Thiago Silva might have been remembered as one of the greatest centre-backs of all time had it not been for one thing: his mental fragility.
The Paris Saint-Germain captain might not have been at the very epicentre of the earthquake that shook the French champions at Camp Nou as they disintegrated pitifully during a record-breaking 6-1 loss to Barcelona, but he was certainly one of those most culpable for the unforgivable loss of a 4-0 first-leg lead.
Everyone from the referee to the coach seems to have been blamed for what must surely rank as one of the greatest capitulations of all time in the sporting world, but it is the players who must shoulder the bulk of the criticism. And as the on-field leader of those players, not to mention the supposed lynchpin of the defence, Thiago Silva must take much of the flak.

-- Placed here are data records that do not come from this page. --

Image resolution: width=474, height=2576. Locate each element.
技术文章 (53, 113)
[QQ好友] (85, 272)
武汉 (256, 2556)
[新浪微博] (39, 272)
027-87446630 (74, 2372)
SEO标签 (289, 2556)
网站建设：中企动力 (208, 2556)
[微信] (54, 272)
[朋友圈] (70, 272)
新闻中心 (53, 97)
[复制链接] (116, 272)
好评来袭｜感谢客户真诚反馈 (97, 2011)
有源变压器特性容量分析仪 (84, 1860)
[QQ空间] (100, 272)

Marquinhos alongside him was the player found to be most vulnerable on the night to the whims of Lionel Messi, Luis Suarez and especially Neymar, but in his partner’s moment of weakness, the experienced Brazil international should have been a rock to lean on, especially as he possessed the armband.
But instead of being a foundation from which his side could build, the 32-year-old was simply found to be a point of weakness.
It is not the first time that the former AC Milan centre-back has floundered when all eyes have been upon him.
Thiago Silva’s emotional fragility was placed on a global stage when Brazil took to the field in World Cup 2014. There was immense pressure on the home nation to win their sixth title, and on Silva, their captain, to lead them to it.
He should have been the strongman in the heart of their defence, but instead he personified the inability of the host nation to rise to the occasion.
Before the opening match against Croatia, he was in tears, but perhaps the defining moment of his competition was the last-16 penalty shootout against Chile, in which he could not even watch as players of lesser experience stepped up one by one into the spotlight. Former Selecao captain Branco branded him “a cry baby” and his reputation was shot.
He was not present when Brazil were humiliated 7-1 by Germany in the semi-final, the recipient of a silly booking in the previous round against Colombia that rendered him suspended, but his inability to lead was by that stage painfully obvious.
Thiago Silva may have successfully overcome a bout of tuberculosis to become the world’s outstanding centre-back, for a period, at least, but the wounds that emerged that summer have never really healed. He was axed from the national team by Dunga, and while he recovered some of understated efficiency that once made him so effective, it showed on Wednesday that it was simply a front.
Following 2014 elimination, his form dipped, and the player admitted to mental struggles.
Speaking to Canal+, the player confessed: “The president [of PSG] gave me a lot of advice because he said: ‘You're the best defender in the world but you need to work more.’ I said: ‘President, I'm always working. But in my head, there's a problem - I don't know what's happening.’"
Frank Leboeuf, a World Cup winning defender with France, was brutal about the centre-back: “Thiago Silva has an attitude problem. You sense he's not invested, [he's] sometimes in a panic.”
That’s certainly how things looked at Camp Nou.
Such are the questions over the player’s big-game mentality, and a block facing Barcelona in particular, that rumours had been spread in the past suggesting that he has feigned injury to avoid such clashes. It should be stressed that there is no evidence to back these up, but it does, however, reflect upon the wider perception of the player when the pressure is on.
Indeed, he missed the first leg between the sides due to a minor calf problem, and in his stead youngster Presnel Kimpembe turned in a performance of the highest order against an admittedly out-of-sorts Barcelona.
In hindsight, the youngster might have been a better option at Camp Nou as he does not appear scared of anything.
Silva, though, has been stared down by fear in the past and melted in its presence once more in Catalunya’s great cauldron. When his side most needed him, he disintegrated, and those around him followed.
Great captains bring the best out of others in moments of adversity, Silva cannot even get the best from himself.